- Born: Sivad Heshimu Johnson September 5, 1970 Detroit, Michigan, U.S.
- Died: August 21, 2020 (aged 49) Detroit
- Occupation: Firefighter

= Sivad Heshimu Johnson =

American firefighter (1970–2020)

Sivad Heshimu Johnson (September 5, 1970 - August 21, 2020) was an American firefighter. He worked for 26 years at the Detroit Fire Department.

== Life ==
In 2017, the Detroit Fire Department awarded Sergeant Johnson its Medal of Honor. Johnson's father and brother also served as firefighters.

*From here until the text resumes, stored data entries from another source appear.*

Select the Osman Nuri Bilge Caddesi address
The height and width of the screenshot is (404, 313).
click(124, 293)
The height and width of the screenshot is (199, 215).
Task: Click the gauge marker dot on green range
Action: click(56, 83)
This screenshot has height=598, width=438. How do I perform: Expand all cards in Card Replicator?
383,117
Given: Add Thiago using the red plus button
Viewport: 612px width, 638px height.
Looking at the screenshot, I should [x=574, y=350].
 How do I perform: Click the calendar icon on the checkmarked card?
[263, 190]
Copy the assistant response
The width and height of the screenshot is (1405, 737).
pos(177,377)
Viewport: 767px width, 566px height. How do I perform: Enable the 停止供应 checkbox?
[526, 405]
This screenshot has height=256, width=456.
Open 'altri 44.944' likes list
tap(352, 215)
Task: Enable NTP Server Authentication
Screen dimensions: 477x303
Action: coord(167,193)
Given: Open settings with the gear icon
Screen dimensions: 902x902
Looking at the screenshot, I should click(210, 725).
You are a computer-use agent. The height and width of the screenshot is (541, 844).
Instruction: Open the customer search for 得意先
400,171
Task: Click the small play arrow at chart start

On April 16, 2019, Johnson provided a first person account of being trapped, while trying to rescue a civilian from a house fire.

Johnson was also an artist and motivational speaker. Johnson's name Sivad is Davis, backwards, a way to honor his mother, whose maiden name was Davis.

==Death==
Johnson died while trying to save three children from drowning, on August 21, 2020.

Johnson was off-duty, visiting Belle Isle with his daughter, when he heard the cries of three sisters. Johnson and other on-lookers dived in. The girls were saved, but Johnson drowned; his body was found the next day. Click on Detroit reported that he may have been swept away by a rip current.

== Legacy ==

On August 31, 2020, Detroit introduced a new fireboat and announced that the new vessel would be named Sivad Johnson.